Saved data entries
—————
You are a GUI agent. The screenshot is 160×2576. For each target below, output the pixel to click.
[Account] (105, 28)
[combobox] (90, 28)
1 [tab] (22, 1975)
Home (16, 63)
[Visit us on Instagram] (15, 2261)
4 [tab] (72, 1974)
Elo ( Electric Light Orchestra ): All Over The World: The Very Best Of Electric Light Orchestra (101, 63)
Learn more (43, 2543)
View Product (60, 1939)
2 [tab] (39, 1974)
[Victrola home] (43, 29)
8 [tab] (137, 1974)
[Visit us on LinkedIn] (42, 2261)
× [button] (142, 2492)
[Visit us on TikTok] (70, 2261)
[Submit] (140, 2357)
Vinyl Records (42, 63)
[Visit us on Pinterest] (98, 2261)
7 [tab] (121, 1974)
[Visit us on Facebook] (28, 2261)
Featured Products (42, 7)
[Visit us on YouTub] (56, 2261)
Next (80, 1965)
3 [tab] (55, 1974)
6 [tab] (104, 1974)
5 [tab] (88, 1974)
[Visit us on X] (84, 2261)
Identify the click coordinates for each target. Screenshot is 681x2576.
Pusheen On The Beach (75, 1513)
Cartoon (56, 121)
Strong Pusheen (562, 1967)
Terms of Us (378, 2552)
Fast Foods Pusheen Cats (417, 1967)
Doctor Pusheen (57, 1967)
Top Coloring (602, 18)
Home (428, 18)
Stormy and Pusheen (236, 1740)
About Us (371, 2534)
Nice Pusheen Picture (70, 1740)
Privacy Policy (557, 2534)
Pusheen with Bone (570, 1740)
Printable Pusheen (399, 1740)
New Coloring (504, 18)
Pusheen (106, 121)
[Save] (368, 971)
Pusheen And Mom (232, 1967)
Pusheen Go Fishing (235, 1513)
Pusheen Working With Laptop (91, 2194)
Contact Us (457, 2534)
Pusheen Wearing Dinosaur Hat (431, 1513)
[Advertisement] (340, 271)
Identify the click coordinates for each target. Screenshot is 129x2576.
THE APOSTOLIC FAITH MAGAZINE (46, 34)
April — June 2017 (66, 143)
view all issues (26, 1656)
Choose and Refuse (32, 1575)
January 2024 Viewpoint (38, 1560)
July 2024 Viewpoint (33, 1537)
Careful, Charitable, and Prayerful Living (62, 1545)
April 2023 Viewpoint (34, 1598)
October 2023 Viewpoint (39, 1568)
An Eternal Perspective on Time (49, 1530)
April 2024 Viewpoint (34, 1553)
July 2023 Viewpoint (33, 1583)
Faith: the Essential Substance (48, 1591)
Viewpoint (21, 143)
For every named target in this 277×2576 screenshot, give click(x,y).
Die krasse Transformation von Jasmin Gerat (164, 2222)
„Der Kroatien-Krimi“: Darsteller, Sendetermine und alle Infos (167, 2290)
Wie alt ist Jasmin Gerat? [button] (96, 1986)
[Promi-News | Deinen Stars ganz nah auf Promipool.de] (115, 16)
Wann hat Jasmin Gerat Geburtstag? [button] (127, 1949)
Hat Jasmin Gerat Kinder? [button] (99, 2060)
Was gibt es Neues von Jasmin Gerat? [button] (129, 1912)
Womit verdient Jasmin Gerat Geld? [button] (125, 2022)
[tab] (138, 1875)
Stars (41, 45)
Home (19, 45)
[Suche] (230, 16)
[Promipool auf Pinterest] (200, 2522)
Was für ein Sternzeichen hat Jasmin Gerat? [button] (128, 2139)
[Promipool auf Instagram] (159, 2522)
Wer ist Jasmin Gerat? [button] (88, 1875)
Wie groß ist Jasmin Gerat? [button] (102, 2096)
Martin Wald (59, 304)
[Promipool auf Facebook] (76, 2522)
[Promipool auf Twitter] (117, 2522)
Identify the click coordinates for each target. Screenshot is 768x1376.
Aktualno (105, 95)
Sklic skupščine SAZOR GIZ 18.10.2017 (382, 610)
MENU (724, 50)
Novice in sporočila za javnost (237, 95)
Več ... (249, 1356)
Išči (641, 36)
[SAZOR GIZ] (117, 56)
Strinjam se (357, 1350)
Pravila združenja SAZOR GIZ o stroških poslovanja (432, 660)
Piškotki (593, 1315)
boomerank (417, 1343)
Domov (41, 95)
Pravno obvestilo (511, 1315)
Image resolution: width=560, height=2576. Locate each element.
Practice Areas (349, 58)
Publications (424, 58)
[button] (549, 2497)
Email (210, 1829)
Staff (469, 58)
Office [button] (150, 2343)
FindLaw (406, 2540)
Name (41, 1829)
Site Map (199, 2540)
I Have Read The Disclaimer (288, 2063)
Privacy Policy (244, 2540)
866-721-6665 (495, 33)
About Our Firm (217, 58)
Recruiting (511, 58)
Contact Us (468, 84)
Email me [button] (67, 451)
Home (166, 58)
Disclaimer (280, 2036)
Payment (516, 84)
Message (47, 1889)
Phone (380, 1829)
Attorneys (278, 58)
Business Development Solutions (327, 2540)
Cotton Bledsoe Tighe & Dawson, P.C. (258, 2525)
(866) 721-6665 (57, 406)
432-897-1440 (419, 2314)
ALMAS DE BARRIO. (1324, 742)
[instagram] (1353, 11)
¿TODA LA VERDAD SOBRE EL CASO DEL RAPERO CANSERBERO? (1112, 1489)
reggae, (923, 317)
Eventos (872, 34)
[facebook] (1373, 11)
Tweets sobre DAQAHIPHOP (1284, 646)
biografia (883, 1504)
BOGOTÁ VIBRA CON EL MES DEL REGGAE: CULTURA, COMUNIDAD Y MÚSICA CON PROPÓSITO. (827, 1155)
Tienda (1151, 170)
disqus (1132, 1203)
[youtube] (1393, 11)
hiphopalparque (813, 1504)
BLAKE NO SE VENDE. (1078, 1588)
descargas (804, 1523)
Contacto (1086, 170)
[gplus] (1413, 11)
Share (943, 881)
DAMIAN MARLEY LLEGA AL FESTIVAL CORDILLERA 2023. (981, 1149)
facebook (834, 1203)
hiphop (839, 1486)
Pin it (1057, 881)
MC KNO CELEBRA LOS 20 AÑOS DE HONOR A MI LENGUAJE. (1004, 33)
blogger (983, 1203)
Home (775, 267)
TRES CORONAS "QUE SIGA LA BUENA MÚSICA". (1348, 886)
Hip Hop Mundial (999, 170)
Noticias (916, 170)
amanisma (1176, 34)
—————
| Activity |
Would it be possible to reproduce all the entries exactly as they appear above?

| Result for this task |
You are a GUI agent. The screenshot is 160×2576. For each target below, output the pixel to click.
[Account] (105, 28)
[combobox] (90, 28)
1 [tab] (22, 1975)
Home (16, 63)
[Visit us on Instagram] (15, 2261)
4 [tab] (72, 1974)
Elo ( Electric Light Orchestra ): All Over The World: The Very Best Of Electric Light Orchestra (101, 63)
Learn more (43, 2543)
View Product (60, 1939)
2 [tab] (39, 1974)
[Victrola home] (43, 29)
8 [tab] (137, 1974)
[Visit us on LinkedIn] (42, 2261)
× [button] (142, 2492)
[Visit us on TikTok] (70, 2261)
[Submit] (140, 2357)
Vinyl Records (42, 63)
[Visit us on Pinterest] (98, 2261)
7 [tab] (121, 1974)
[Visit us on Facebook] (28, 2261)
Featured Products (42, 7)
[Visit us on YouTub] (56, 2261)
Next (80, 1965)
3 [tab] (55, 1974)
6 [tab] (104, 1974)
5 [tab] (88, 1974)
[Visit us on X] (84, 2261)
Identify the click coordinates for each target. Screenshot is 681x2576.
Pusheen On The Beach (75, 1513)
Cartoon (56, 121)
Strong Pusheen (562, 1967)
Terms of Us (378, 2552)
Fast Foods Pusheen Cats (417, 1967)
Doctor Pusheen (57, 1967)
Top Coloring (602, 18)
Home (428, 18)
Stormy and Pusheen (236, 1740)
About Us (371, 2534)
Nice Pusheen Picture (70, 1740)
Privacy Policy (557, 2534)
Pusheen with Bone (570, 1740)
Printable Pusheen (399, 1740)
New Coloring (504, 18)
Pusheen (106, 121)
[Save] (368, 971)
Pusheen And Mom (232, 1967)
Pusheen Go Fishing (235, 1513)
Pusheen Working With Laptop (91, 2194)
Contact Us (457, 2534)
Pusheen Wearing Dinosaur Hat (431, 1513)
[Advertisement] (340, 271)
Identify the click coordinates for each target. Screenshot is 129x2576.
THE APOSTOLIC FAITH MAGAZINE (46, 34)
April — June 2017 (66, 143)
view all issues (26, 1656)
Choose and Refuse (32, 1575)
January 2024 Viewpoint (38, 1560)
July 2024 Viewpoint (33, 1537)
Careful, Charitable, and Prayerful Living (62, 1545)
April 2023 Viewpoint (34, 1598)
October 2023 Viewpoint (39, 1568)
An Eternal Perspective on Time (49, 1530)
April 2024 Viewpoint (34, 1553)
July 2023 Viewpoint (33, 1583)
Faith: the Essential Substance (48, 1591)
Viewpoint (21, 143)
For every named target in this 277×2576 screenshot, give click(x,y).
Die krasse Transformation von Jasmin Gerat (164, 2222)
„Der Kroatien-Krimi“: Darsteller, Sendetermine und alle Infos (167, 2290)
Wie alt ist Jasmin Gerat? [button] (96, 1986)
[Promi-News | Deinen Stars ganz nah auf Promipool.de] (115, 16)
Wann hat Jasmin Gerat Geburtstag? [button] (127, 1949)
Hat Jasmin Gerat Kinder? [button] (99, 2060)
Was gibt es Neues von Jasmin Gerat? [button] (129, 1912)
Womit verdient Jasmin Gerat Geld? [button] (125, 2022)
[tab] (138, 1875)
Stars (41, 45)
Home (19, 45)
[Suche] (230, 16)
[Promipool auf Pinterest] (200, 2522)
Was für ein Sternzeichen hat Jasmin Gerat? [button] (128, 2139)
[Promipool auf Instagram] (159, 2522)
Wer ist Jasmin Gerat? [button] (88, 1875)
Wie groß ist Jasmin Gerat? [button] (102, 2096)
Martin Wald (59, 304)
[Promipool auf Facebook] (76, 2522)
[Promipool auf Twitter] (117, 2522)
Identify the click coordinates for each target. Screenshot is 768x1376.
Aktualno (105, 95)
Sklic skupščine SAZOR GIZ 18.10.2017 (382, 610)
MENU (724, 50)
Novice in sporočila za javnost (237, 95)
Več ... (249, 1356)
Išči (641, 36)
[SAZOR GIZ] (117, 56)
Strinjam se (357, 1350)
Pravila združenja SAZOR GIZ o stroških poslovanja (432, 660)
Piškotki (593, 1315)
boomerank (417, 1343)
Domov (41, 95)
Pravno obvestilo (511, 1315)
Image resolution: width=560, height=2576. Locate each element.
Practice Areas (349, 58)
Publications (424, 58)
[button] (549, 2497)
Email (210, 1829)
Staff (469, 58)
Office [button] (150, 2343)
FindLaw (406, 2540)
Name (41, 1829)
Site Map (199, 2540)
I Have Read The Disclaimer (288, 2063)
Privacy Policy (244, 2540)
866-721-6665 (495, 33)
About Our Firm (217, 58)
Recruiting (511, 58)
Contact Us (468, 84)
Email me [button] (67, 451)
Home (166, 58)
Disclaimer (280, 2036)
Payment (516, 84)
Message (47, 1889)
Phone (380, 1829)
Attorneys (278, 58)
Business Development Solutions (327, 2540)
Cotton Bledsoe Tighe & Dawson, P.C. (258, 2525)
(866) 721-6665 (57, 406)
432-897-1440 (419, 2314)
ALMAS DE BARRIO. (1324, 742)
[instagram] (1353, 11)
¿TODA LA VERDAD SOBRE EL CASO DEL RAPERO CANSERBERO? (1112, 1489)
reggae, (923, 317)
Eventos (872, 34)
[facebook] (1373, 11)
Tweets sobre DAQAHIPHOP (1284, 646)
biografia (883, 1504)
BOGOTÁ VIBRA CON EL MES DEL REGGAE: CULTURA, COMUNIDAD Y MÚSICA CON PROPÓSITO. (827, 1155)
Tienda (1151, 170)
disqus (1132, 1203)
[youtube] (1393, 11)
hiphopalparque (813, 1504)
BLAKE NO SE VENDE. (1078, 1588)
descargas (804, 1523)
Contacto (1086, 170)
[gplus] (1413, 11)
Share (943, 881)
DAMIAN MARLEY LLEGA AL FESTIVAL CORDILLERA 2023. (981, 1149)
facebook (834, 1203)
hiphop (839, 1486)
Pin it (1057, 881)
MC KNO CELEBRA LOS 20 AÑOS DE HONOR A MI LENGUAJE. (1004, 33)
blogger (983, 1203)
Home (775, 267)
TRES CORONAS "QUE SIGA LA BUENA MÚSICA". (1348, 886)
Hip Hop Mundial (999, 170)
Noticias (916, 170)
amanisma (1176, 34)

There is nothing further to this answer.